In anticipation of Spring, we wanted to bring our plant life indoors. Over the course of one weekend, we put together a wood planter box perfect for a sunny windowsill. All of our materials were either ones we had collecting dust at home or purchased from our local crafts store.
Of course, no craft project is complete without a photo series to document it. With our step-by-step photo guide, this DIY weekend project really is foolproof!
DIY Windowsill Planter
- Unfinished wood box
- Unwanted newspapers
- Rubber or latex gloves
- Paint stirring stick
- Wood stain (we used Miniwax one step stain & polyurethane)
- Sponge or bristle brush
- Heavy duty plastic bag (we used a Ziploc gallon freezer bag)
- Hot glue gun (if planning to cut bag)
- Small stones
- Potting soil
- Your favorite small plant or seeds
1. With newspaper under your planter box, use sandpaper to smooth the edges of the box. Once smoothed, discard the wood particles and carefully dust off your box.
2. Wearing gloves, pry off the lid of the can of wood stain with a screwdriver. Stir your stain thoroughly until the color becomes uniform, making sure to get your stirrer to the bottom. We didn’t have a paint stirrer so we improved with a pair of wood chopsticks.
3. Using your brush of choice, thinly layer a coat of wood stain on your box. Work in one direction, keeping the paint edge wet.
4. Allow stain to completely dry before adding on another layer.

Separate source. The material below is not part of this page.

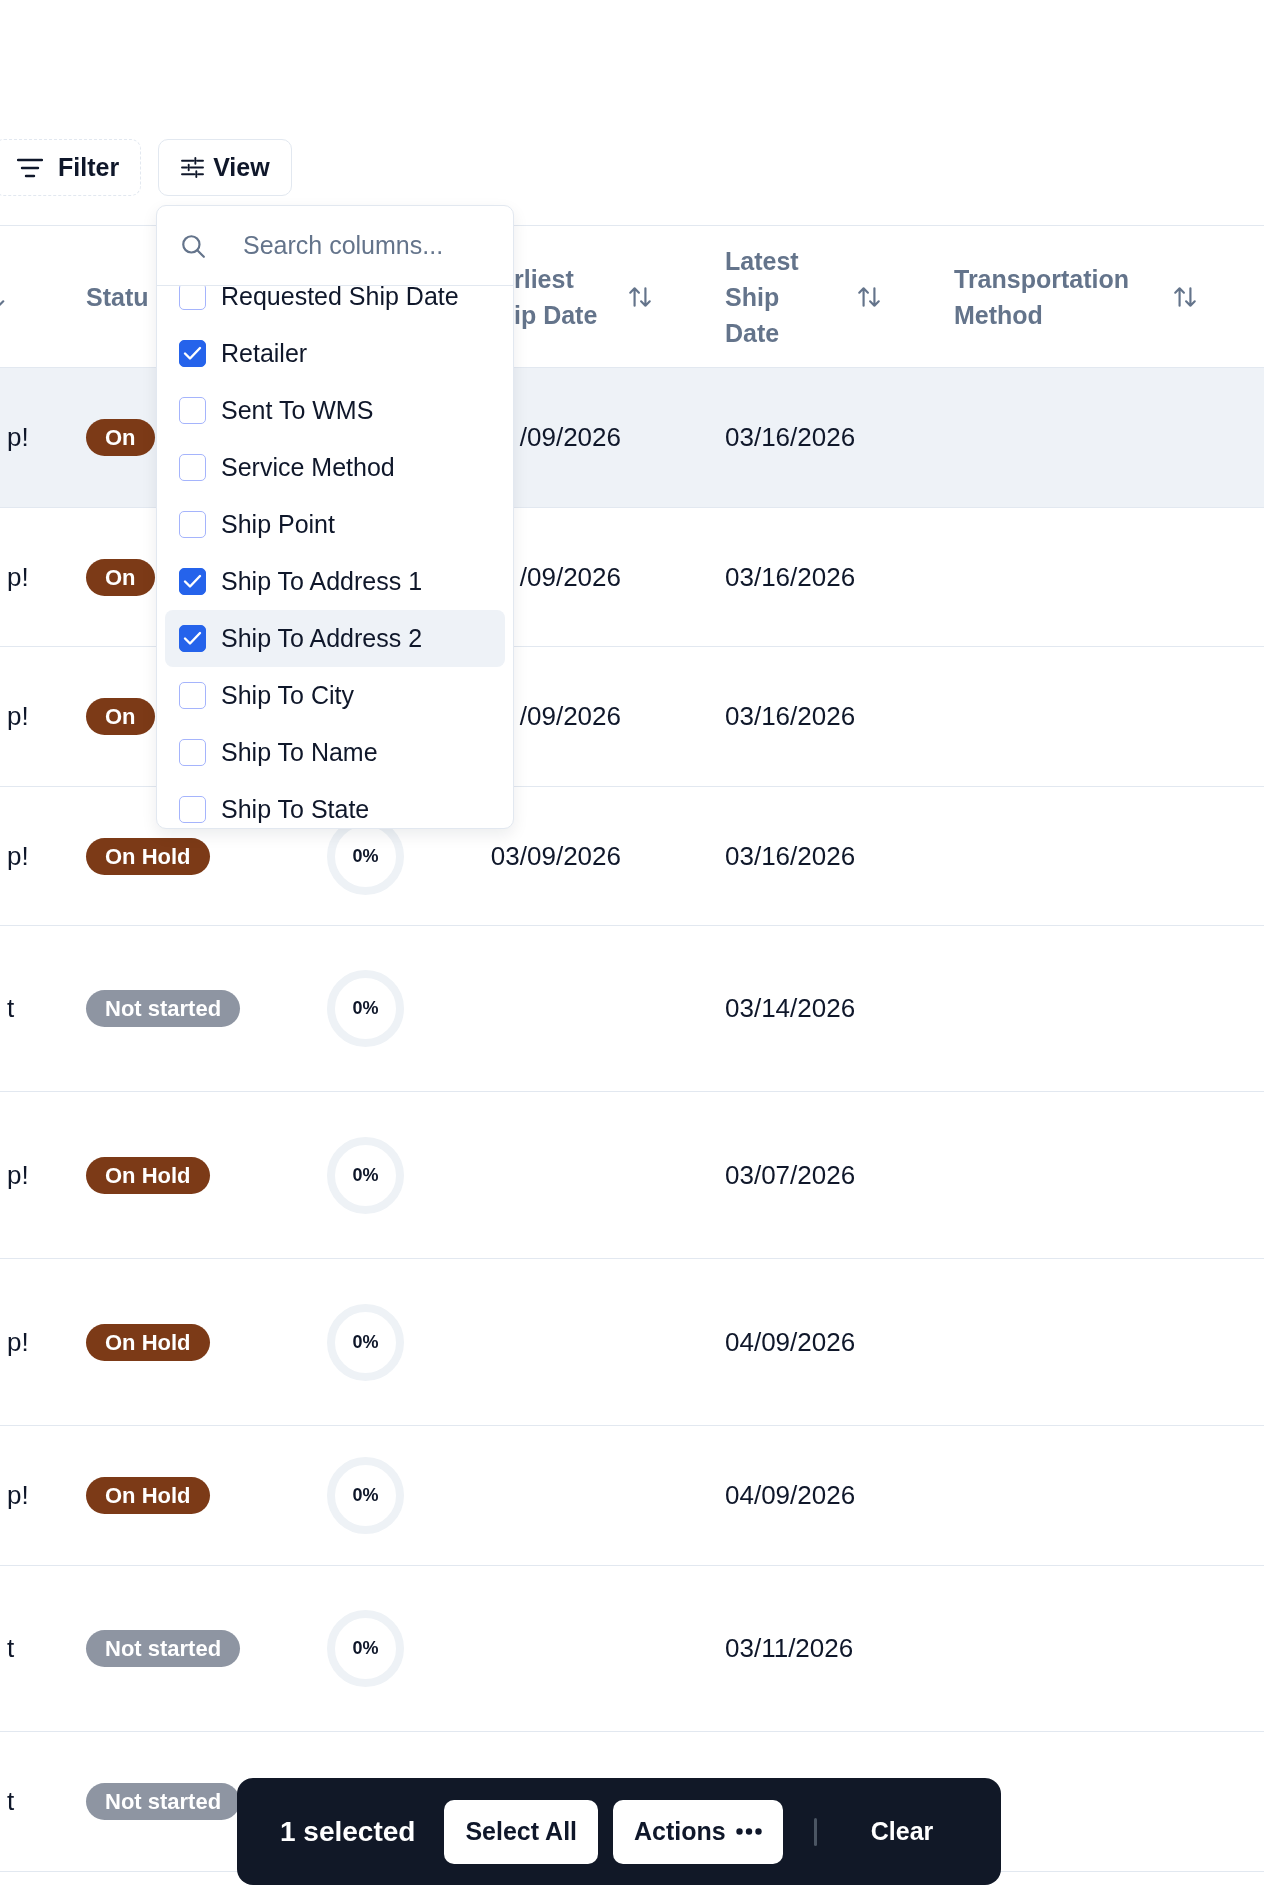 Image resolution: width=1264 pixels, height=1886 pixels. Describe the element at coordinates (1042, 297) in the screenshot. I see `column-header: Transportation Method` at that location.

We used a sponge brush throughout the entire process but would use a bristle brush next time to avoid tiny sponge pieces sticking to our box.
5. After you’re satisfied with the color of your box, line with a heavy duty plastic bag. Because our box had slits, we wanted to use a transparent bag so we could see inside. We created a box shape with a single gallon-sized freezer bag and hot glue gun, eyeballing measurements. If you’re doing the same, make sure to allow your glue gun to slightly cool before applying on the plastic. If not, it may melt the plastic!
6. Fill your box with about a 1-inch layer of small rocks. Because our planter box won’t have drainage holes, we don’t want our plant roots to rot from sitting in water.
7. Fill the remaining space with potting soil, up until about ½-inch from the liner edge.
8. Transplant your plants or sow your seeds, and then cover your soil. Move planter box to a sunny window and watch your plants grow!